[Exercise materials Boundary: Start]
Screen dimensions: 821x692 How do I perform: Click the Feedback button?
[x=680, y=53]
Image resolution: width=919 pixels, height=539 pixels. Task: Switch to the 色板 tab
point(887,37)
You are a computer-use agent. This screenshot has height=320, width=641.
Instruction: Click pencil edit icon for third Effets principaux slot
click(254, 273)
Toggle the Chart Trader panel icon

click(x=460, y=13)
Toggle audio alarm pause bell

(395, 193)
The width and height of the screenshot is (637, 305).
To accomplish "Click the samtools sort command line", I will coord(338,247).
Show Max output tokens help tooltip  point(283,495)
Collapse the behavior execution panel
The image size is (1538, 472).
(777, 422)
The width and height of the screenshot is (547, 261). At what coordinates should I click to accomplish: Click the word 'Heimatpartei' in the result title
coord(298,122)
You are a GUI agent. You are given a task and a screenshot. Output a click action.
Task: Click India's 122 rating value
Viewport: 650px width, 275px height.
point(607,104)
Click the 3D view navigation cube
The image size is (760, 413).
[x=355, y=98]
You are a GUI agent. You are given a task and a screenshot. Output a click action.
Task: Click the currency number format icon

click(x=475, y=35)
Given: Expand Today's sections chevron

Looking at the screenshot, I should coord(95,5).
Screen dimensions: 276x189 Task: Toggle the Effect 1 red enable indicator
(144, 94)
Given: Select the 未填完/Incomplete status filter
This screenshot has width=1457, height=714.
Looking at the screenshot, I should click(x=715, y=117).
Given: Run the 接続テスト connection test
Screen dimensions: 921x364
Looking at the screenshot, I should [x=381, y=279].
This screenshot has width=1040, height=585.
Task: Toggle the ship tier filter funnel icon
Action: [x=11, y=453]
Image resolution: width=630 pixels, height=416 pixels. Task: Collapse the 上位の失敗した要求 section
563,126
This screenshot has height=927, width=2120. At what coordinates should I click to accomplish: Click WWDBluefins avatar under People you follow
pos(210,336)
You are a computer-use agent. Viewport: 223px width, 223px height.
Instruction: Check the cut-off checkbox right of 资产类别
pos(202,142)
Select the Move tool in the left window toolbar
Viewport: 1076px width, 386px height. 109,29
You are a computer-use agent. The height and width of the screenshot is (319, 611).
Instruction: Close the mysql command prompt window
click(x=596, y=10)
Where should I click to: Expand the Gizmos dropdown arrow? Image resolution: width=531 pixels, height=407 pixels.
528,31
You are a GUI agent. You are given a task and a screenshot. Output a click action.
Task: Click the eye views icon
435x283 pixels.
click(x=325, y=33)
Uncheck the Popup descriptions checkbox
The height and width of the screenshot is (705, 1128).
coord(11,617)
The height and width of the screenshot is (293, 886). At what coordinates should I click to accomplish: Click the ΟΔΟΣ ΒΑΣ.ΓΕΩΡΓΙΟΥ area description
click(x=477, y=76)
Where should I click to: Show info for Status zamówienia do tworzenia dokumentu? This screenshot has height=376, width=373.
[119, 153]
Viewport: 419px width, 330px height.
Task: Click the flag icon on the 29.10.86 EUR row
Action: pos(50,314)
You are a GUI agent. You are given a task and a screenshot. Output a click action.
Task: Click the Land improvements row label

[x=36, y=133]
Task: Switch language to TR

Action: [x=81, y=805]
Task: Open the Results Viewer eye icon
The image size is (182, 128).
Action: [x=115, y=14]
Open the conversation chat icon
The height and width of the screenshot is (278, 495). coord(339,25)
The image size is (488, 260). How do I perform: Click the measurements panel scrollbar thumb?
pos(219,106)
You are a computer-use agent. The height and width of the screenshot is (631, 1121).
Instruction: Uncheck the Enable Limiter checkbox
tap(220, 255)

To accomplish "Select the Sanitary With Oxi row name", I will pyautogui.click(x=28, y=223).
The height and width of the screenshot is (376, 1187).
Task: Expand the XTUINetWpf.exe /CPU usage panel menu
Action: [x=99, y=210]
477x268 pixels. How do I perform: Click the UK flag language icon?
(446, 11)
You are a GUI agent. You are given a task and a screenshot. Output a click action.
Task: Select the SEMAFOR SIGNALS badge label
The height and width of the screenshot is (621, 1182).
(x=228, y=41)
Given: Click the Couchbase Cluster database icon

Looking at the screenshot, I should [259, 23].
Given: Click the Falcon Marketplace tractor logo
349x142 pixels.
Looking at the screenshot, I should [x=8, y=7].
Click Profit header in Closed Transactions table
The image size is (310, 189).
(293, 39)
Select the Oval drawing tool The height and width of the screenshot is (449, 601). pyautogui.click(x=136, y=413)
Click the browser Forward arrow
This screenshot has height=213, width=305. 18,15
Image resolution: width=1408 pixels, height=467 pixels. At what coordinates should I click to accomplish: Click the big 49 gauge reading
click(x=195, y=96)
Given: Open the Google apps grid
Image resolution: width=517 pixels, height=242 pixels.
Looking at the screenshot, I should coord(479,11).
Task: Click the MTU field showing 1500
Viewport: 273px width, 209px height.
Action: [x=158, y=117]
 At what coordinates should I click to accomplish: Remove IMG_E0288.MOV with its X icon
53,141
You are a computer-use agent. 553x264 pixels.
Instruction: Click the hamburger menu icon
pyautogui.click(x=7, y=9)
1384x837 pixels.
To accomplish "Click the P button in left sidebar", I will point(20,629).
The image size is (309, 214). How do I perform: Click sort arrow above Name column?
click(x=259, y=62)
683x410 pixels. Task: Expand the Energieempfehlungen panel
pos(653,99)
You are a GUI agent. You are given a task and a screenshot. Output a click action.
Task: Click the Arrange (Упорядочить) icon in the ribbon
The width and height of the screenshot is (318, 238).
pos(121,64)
[Exercise materials Boundary: End]
- [The task] Please output the lines of the listing above that fall in the stretch from the one with "is (631, 1121)." through the one with "Given: Open the Google apps grid", exactly and only those.

- [Solution to this task]
You are a computer-use agent. The height and width of the screenshot is (631, 1121).
Instruction: Uncheck the Enable Limiter checkbox
tap(220, 255)

To accomplish "Select the Sanitary With Oxi row name", I will pyautogui.click(x=28, y=223).
The height and width of the screenshot is (376, 1187).
Task: Expand the XTUINetWpf.exe /CPU usage panel menu
Action: [x=99, y=210]
477x268 pixels. How do I perform: Click the UK flag language icon?
(446, 11)
You are a GUI agent. You are given a task and a screenshot. Output a click action.
Task: Select the SEMAFOR SIGNALS badge label
The height and width of the screenshot is (621, 1182).
(x=228, y=41)
Given: Click the Couchbase Cluster database icon

Looking at the screenshot, I should [259, 23].
Given: Click the Falcon Marketplace tractor logo
349x142 pixels.
Looking at the screenshot, I should [x=8, y=7].
Click Profit header in Closed Transactions table
The image size is (310, 189).
(293, 39)
Select the Oval drawing tool The height and width of the screenshot is (449, 601). pyautogui.click(x=136, y=413)
Click the browser Forward arrow
This screenshot has height=213, width=305. 18,15
Image resolution: width=1408 pixels, height=467 pixels. At what coordinates should I click to accomplish: Click the big 49 gauge reading
click(x=195, y=96)
Given: Open the Google apps grid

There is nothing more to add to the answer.